[Saved entries]
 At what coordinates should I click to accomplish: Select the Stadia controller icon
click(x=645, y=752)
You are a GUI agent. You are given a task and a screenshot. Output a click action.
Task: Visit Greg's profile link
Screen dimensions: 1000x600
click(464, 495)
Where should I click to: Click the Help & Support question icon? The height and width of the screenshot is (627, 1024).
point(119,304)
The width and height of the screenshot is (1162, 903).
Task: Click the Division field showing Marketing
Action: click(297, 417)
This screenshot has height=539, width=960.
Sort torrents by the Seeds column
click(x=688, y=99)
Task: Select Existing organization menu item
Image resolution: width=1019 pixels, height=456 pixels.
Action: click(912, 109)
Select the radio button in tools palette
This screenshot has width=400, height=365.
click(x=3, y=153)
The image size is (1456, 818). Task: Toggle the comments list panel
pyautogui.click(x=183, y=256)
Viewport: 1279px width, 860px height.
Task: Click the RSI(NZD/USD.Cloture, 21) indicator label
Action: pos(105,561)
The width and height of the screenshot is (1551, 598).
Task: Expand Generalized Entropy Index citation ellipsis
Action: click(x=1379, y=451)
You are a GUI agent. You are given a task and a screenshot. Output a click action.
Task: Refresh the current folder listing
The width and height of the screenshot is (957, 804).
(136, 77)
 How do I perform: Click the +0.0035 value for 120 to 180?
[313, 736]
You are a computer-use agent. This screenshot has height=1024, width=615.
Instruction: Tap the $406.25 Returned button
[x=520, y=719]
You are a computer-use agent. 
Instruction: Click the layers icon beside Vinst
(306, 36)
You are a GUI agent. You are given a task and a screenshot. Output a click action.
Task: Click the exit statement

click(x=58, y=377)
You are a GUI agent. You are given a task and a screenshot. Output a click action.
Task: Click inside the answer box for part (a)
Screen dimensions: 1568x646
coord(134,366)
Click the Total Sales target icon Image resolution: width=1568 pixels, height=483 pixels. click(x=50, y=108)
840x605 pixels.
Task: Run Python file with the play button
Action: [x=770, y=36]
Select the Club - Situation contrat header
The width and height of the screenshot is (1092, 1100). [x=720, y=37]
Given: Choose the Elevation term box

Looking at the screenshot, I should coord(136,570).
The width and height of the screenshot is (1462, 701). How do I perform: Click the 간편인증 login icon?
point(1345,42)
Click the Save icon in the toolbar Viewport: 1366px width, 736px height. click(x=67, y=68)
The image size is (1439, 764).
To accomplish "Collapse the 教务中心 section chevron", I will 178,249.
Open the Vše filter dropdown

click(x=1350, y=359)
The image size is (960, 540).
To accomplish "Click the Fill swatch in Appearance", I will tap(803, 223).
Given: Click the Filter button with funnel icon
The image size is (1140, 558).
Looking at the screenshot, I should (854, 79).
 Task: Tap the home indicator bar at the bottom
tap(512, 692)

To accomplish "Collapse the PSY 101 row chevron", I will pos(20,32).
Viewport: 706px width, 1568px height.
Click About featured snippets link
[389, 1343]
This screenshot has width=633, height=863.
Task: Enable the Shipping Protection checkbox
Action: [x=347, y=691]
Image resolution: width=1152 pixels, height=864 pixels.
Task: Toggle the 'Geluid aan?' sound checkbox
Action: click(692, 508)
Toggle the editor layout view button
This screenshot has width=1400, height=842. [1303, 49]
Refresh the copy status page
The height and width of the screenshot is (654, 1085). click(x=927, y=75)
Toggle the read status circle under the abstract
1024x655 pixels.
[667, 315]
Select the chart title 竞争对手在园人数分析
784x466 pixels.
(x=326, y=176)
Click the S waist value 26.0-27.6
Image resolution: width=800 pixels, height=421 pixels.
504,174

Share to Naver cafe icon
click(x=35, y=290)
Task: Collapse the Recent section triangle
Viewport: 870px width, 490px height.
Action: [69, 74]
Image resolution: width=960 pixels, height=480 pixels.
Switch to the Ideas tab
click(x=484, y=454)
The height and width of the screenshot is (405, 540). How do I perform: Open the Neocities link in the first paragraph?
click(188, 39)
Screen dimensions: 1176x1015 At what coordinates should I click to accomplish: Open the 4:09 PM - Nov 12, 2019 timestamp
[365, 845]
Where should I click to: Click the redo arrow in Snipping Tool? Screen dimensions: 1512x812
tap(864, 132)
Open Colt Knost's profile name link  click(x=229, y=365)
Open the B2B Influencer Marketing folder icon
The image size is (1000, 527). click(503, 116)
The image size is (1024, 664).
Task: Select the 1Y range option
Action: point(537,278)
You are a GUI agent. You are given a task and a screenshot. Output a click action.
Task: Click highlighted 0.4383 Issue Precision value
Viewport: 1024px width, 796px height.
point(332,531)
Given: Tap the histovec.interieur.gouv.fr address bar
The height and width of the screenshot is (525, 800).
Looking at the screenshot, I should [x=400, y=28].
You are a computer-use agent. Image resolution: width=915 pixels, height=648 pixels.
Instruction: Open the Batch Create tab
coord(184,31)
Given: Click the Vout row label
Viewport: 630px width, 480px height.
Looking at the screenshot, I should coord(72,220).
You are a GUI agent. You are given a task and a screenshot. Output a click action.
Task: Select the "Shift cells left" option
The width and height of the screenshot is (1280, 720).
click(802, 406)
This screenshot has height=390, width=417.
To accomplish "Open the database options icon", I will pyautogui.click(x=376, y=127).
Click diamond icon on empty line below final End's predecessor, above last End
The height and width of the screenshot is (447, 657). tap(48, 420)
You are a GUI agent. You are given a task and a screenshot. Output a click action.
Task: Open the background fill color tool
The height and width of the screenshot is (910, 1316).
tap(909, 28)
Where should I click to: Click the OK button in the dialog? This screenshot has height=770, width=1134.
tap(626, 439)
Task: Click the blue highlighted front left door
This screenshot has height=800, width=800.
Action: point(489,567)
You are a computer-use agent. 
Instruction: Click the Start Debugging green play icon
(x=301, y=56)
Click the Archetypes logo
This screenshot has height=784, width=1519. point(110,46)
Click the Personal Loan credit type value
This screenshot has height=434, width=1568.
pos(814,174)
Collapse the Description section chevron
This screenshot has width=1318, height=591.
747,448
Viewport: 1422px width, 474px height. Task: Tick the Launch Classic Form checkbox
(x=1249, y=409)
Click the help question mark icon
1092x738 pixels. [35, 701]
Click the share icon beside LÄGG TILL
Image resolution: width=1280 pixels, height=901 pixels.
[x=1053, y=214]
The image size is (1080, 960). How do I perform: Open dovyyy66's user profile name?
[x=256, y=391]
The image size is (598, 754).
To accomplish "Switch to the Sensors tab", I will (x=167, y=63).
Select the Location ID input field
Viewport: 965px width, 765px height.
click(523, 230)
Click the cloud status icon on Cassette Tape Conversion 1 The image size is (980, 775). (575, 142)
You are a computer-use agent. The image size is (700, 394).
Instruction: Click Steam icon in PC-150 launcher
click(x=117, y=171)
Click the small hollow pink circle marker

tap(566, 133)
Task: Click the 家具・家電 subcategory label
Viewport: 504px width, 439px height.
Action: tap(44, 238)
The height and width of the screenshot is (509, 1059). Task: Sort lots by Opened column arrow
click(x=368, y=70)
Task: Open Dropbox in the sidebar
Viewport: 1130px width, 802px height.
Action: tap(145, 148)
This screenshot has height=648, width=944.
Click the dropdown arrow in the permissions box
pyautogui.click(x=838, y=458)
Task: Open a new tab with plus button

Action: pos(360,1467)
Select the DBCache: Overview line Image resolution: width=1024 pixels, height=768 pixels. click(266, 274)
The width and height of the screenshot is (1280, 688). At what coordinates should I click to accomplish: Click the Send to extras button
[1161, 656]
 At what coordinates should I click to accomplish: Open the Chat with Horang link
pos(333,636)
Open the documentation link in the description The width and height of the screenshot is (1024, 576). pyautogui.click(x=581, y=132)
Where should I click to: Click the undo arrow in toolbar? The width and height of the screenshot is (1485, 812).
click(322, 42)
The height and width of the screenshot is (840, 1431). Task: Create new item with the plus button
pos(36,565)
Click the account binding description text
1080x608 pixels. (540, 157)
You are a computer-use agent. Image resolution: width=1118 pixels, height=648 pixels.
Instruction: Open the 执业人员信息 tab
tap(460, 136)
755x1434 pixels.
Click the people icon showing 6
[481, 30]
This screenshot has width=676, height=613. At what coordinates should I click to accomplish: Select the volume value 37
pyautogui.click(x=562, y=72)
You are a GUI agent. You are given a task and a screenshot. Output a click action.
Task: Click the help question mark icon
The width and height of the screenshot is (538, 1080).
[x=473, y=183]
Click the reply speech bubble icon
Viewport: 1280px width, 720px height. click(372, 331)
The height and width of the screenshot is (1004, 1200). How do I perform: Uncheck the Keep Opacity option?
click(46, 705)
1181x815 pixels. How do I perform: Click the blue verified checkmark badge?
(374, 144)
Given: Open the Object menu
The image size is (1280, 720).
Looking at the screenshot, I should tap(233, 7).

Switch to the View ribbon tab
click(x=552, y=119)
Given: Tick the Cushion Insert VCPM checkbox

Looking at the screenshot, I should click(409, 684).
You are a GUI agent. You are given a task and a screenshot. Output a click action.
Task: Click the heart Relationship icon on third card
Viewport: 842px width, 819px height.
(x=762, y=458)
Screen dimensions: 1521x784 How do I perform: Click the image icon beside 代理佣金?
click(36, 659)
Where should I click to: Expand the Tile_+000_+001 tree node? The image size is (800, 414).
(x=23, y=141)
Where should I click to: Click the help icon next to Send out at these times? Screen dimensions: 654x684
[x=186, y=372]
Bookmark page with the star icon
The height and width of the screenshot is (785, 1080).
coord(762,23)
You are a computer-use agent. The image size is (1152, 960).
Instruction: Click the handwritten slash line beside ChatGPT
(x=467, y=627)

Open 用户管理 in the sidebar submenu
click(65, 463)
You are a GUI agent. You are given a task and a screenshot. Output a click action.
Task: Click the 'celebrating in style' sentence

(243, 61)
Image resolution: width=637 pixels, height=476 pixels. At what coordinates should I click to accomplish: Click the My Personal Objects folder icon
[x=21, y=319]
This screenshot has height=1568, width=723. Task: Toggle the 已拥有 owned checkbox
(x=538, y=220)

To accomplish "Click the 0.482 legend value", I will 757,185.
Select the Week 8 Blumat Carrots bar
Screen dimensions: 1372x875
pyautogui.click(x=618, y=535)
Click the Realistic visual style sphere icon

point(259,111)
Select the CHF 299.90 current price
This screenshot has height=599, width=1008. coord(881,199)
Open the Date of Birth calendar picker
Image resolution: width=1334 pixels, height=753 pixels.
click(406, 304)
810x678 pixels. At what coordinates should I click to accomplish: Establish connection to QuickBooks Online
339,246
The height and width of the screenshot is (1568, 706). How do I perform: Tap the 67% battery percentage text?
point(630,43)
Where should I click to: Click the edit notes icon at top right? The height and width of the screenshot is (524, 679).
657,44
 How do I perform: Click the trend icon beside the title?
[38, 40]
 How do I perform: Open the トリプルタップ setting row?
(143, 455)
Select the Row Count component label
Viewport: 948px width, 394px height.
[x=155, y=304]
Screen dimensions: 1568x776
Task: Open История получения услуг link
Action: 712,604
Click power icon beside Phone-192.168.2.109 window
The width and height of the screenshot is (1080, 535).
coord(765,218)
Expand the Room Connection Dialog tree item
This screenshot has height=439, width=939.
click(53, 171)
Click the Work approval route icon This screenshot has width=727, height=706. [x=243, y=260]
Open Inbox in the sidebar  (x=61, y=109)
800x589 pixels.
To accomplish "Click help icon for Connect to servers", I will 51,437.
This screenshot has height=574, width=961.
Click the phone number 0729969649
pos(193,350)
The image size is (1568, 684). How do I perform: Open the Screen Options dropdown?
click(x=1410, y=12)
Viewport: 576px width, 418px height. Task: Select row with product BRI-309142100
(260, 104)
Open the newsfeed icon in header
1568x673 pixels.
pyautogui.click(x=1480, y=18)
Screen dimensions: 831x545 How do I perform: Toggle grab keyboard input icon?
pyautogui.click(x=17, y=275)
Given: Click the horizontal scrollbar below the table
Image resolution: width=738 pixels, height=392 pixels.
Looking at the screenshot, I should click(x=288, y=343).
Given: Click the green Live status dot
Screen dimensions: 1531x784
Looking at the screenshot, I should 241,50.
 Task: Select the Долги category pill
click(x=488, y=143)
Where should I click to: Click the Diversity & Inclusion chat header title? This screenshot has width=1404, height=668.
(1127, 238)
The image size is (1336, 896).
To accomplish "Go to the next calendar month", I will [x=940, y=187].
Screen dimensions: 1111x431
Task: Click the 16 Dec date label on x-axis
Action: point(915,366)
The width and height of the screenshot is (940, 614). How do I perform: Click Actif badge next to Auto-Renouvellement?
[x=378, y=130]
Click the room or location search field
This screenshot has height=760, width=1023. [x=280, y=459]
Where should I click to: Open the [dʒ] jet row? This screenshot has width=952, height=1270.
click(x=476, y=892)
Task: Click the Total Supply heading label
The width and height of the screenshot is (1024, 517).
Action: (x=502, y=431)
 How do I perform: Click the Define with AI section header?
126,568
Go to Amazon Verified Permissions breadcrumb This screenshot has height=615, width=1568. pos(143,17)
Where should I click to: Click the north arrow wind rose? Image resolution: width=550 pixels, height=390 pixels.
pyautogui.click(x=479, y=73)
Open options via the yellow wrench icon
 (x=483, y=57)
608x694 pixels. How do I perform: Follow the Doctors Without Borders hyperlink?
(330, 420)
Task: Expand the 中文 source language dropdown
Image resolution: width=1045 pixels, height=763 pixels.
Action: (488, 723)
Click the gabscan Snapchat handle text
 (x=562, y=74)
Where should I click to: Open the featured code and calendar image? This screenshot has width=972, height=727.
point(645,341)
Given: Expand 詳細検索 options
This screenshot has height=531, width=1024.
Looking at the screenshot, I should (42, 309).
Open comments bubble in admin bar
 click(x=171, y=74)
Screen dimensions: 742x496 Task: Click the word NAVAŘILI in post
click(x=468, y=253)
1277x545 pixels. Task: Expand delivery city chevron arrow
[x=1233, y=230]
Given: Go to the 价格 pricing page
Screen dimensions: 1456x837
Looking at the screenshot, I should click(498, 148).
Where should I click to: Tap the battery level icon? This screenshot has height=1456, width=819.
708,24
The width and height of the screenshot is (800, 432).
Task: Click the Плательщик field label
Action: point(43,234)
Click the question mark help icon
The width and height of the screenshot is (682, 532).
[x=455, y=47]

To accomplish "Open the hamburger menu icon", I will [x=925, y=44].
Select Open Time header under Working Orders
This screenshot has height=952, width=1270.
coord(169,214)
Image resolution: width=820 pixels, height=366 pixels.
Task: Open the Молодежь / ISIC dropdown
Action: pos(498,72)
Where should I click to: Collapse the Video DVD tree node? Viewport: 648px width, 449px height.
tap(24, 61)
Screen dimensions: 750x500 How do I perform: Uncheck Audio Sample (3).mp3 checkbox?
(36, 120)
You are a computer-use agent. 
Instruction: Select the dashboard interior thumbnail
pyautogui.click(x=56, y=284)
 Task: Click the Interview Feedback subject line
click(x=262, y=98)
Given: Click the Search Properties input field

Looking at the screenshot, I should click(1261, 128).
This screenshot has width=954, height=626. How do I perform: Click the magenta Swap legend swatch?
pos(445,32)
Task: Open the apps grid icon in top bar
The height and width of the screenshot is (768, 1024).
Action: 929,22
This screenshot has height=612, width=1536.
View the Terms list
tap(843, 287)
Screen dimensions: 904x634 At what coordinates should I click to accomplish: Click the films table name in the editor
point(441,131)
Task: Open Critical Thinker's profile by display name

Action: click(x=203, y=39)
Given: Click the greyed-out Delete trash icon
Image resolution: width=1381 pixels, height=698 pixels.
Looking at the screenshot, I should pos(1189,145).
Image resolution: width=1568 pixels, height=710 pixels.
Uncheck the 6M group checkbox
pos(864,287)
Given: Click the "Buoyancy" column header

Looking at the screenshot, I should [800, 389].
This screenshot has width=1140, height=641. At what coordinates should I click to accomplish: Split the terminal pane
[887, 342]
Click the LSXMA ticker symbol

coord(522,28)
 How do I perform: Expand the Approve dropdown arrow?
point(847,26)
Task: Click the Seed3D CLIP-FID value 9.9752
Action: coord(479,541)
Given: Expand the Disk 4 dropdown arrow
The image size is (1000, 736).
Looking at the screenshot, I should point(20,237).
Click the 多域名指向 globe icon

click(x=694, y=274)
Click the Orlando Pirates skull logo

**TASK TO COMPLETE**
All lines carrying the word "under" must be copied from the data above.

**TASK ANSWER**
Toggle the read status circle under the abstract
Select Open Time header under Working Orders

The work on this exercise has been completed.